An Under the Radar Stock With 35%+ Upside Potential

Investment Summary

Pinterest Inc. PINS is a leading online platform where users can shop products. The company has been successful in harnessing the power of AI that has delivered benefits to all of its stakeholders – customers, advertisers and the business internally. Moreover, transformation of its ad platform has helped the company to deliver a record quarter with over $1 billion in revenues. The company's international business, which is growing at a stellar pace compared to its US business holds promise to deliver future growth. Our fair value estimate for the stock is $36.00.

Overview

Pinterest Inc. PINS is an online platform for visual search and discovery that helps its users to find inspiration, curate ideas and shop products. The company boasts of around half a billion monthly active users globally.

Several AI-based initiatives delivering significant benefits

In the last one year, PINS has undertaken several AI-based initiatives, that have delivered significant benefits. In our view, these initiatives have benefited all the stakeholders such as customers, advertisers and the business internally.

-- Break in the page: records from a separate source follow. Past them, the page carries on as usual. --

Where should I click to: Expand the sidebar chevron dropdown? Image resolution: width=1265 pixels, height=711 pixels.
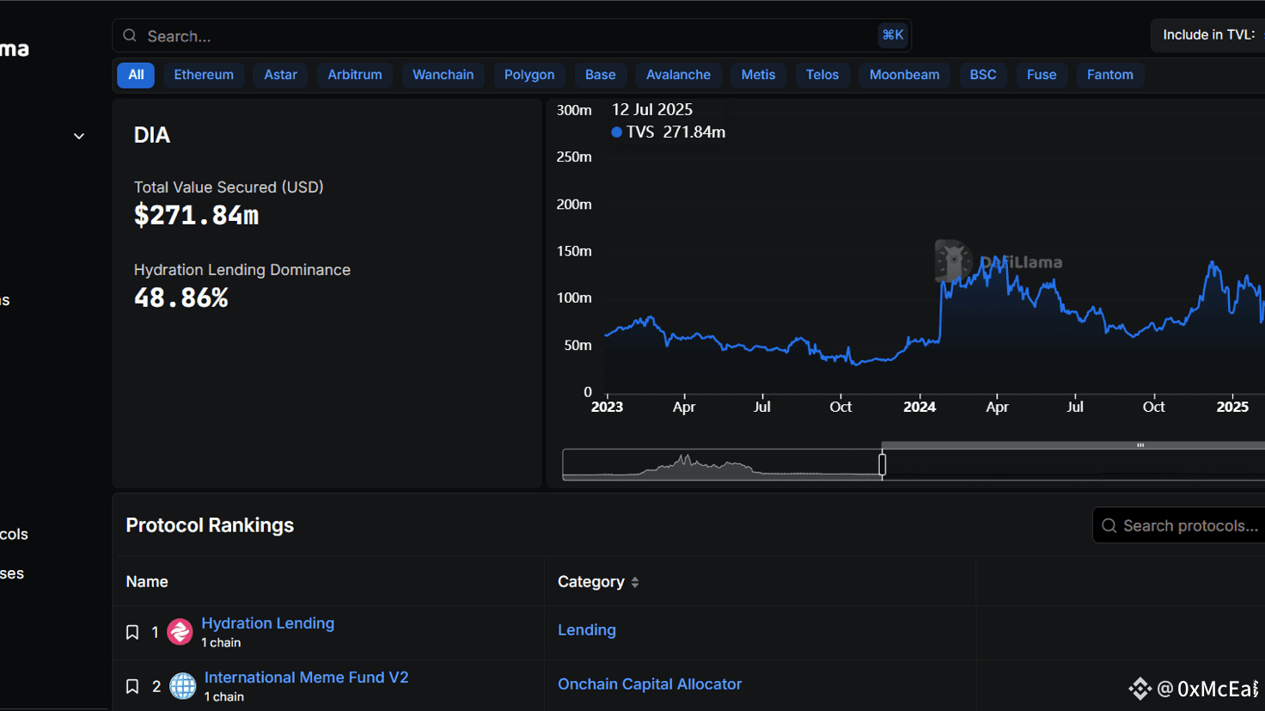[x=79, y=136]
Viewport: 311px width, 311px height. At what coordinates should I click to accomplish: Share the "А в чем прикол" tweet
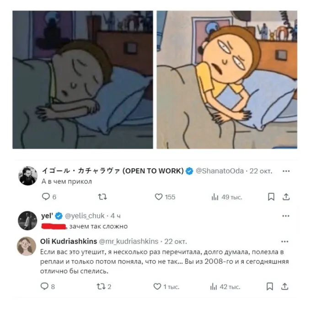coord(286,197)
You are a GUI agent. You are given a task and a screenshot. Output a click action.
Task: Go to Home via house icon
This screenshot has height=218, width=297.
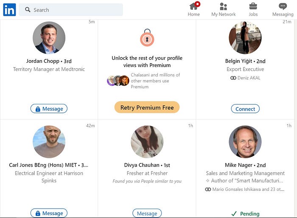pos(194,6)
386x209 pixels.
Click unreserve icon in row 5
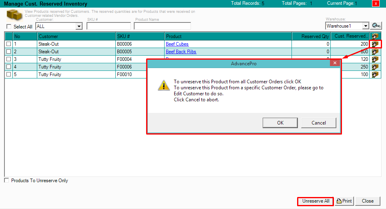coord(375,74)

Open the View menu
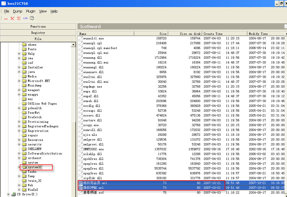pyautogui.click(x=43, y=11)
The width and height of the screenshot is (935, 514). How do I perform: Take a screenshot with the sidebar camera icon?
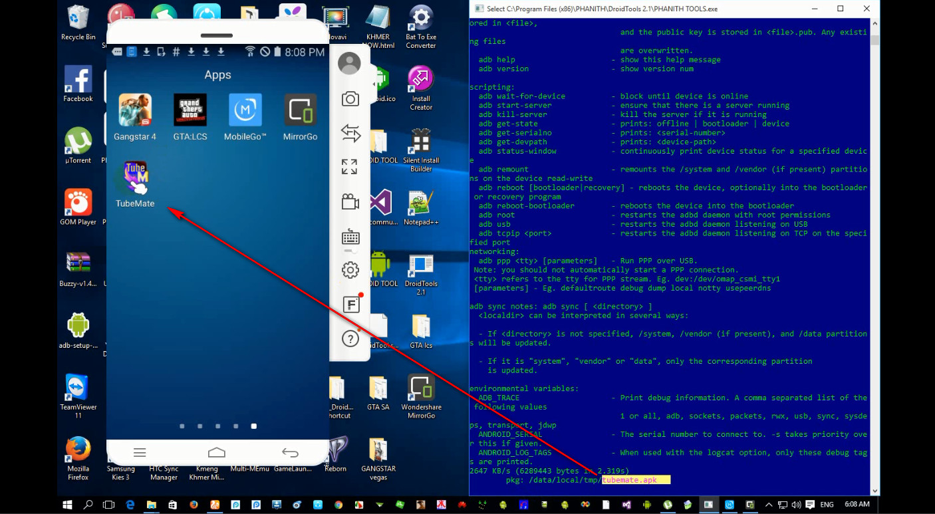[x=350, y=98]
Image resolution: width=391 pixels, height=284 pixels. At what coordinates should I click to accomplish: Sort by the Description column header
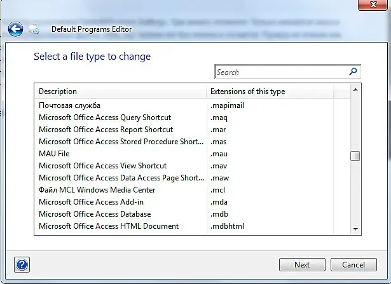coord(121,91)
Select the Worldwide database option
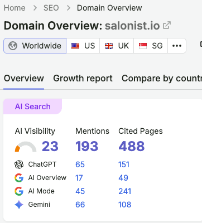 [35, 46]
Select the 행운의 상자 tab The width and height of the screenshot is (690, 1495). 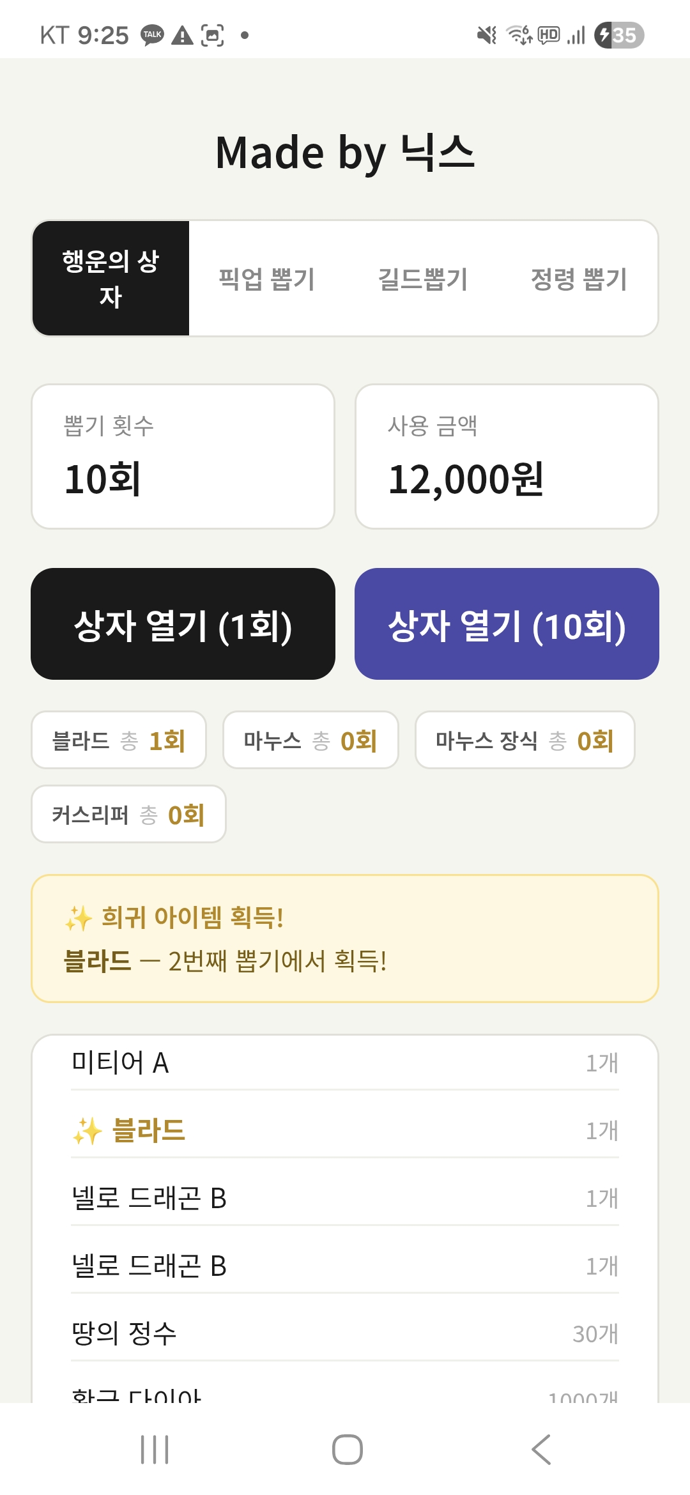pyautogui.click(x=111, y=279)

First, PINS has managed to increase the context that feeds into the AI model based on saves and clicks by 30-fold. More powerful ML models mean better understanding of the content the customers might enjoy. We believe this has delivered significant results as evidenced by 250 bps increase in saves and 150 bps increase in outbound clicks. Moreover, this has been achieved with minimal increase in the infrastructure spend.

Second, on the monetization side, AI has helped deliver relevant ad loads to the users. In the lower funnel phase of shopping journey more ads are displayed while a few in the upper funnel of the discovery phase. This has resulted in doubling of relevance for top ad slots.

Third, is use of AI by internal engineering teams to enhance productivity. The teams use coding assistants and around 15% of the code is generated through AI.

Lastly, AI has delivered results for advertisers in terms of better performance and efficiency by automating much of the campaign process.

In our view, PINS is well positioned to harness the benefits of AI across its business processes.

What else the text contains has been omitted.